__INFORMATION__:
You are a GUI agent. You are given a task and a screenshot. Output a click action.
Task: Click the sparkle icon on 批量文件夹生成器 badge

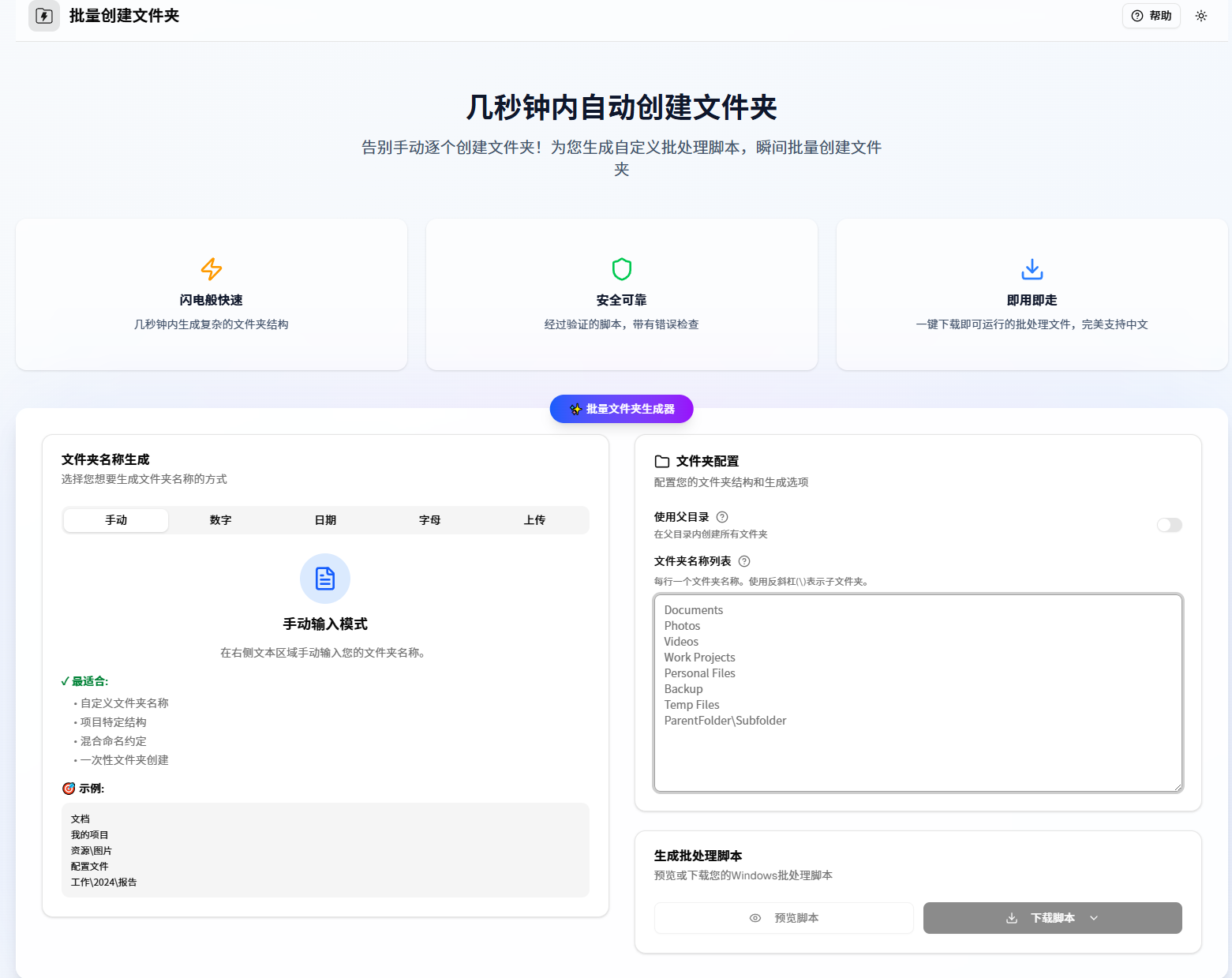click(x=575, y=409)
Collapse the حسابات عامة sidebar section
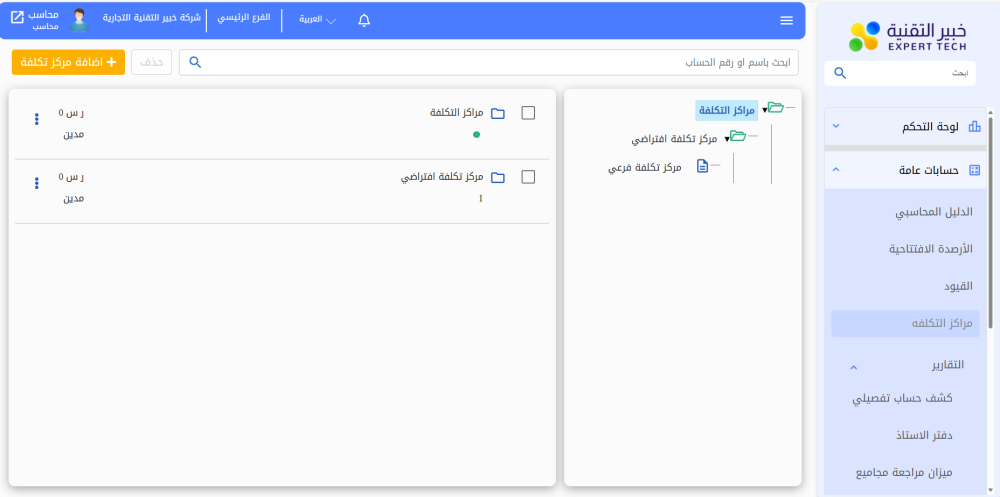Image resolution: width=1000 pixels, height=497 pixels. [836, 170]
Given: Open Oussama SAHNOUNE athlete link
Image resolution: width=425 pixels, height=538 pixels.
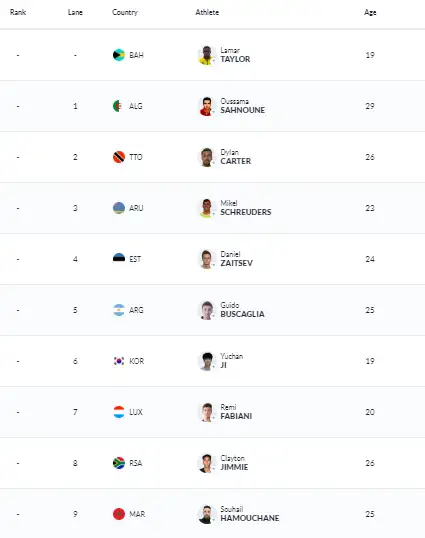Looking at the screenshot, I should pos(243,106).
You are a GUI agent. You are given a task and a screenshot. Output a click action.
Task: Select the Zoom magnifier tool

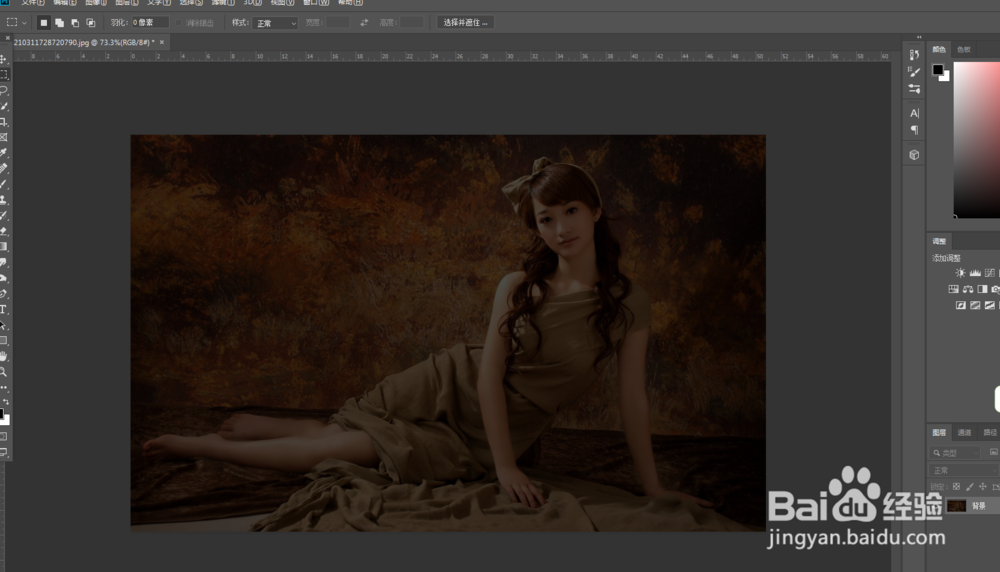pos(4,371)
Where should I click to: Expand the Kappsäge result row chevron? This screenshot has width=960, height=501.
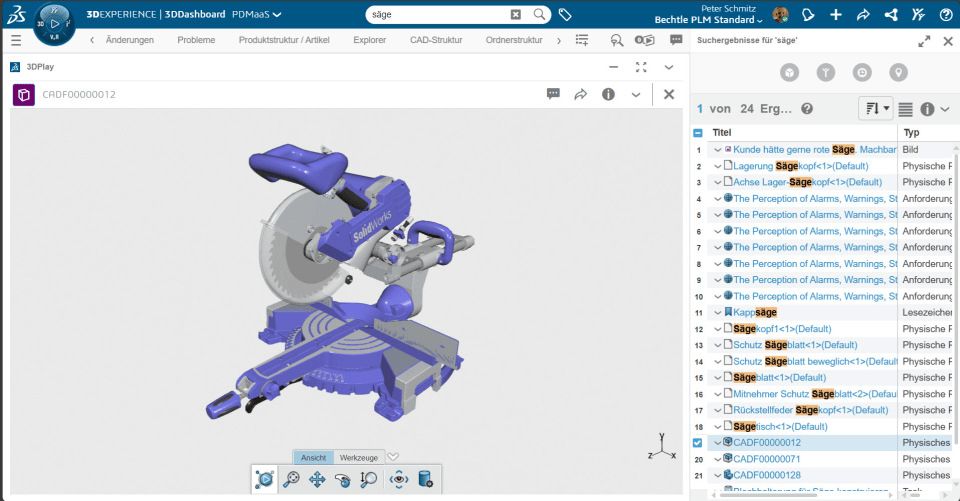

__WORK REQUIRED__: Find the line that contains "Task: Select the Zoom magnifier tool", then write out that line and every line after it through the end of the records, exactly. Leave the pictures out.

__RESPONSE BOX__:
Task: Select the Zoom magnifier tool

pos(4,371)
Where should I click to: Expand the Kappsäge result row chevron? This screenshot has width=960, height=501.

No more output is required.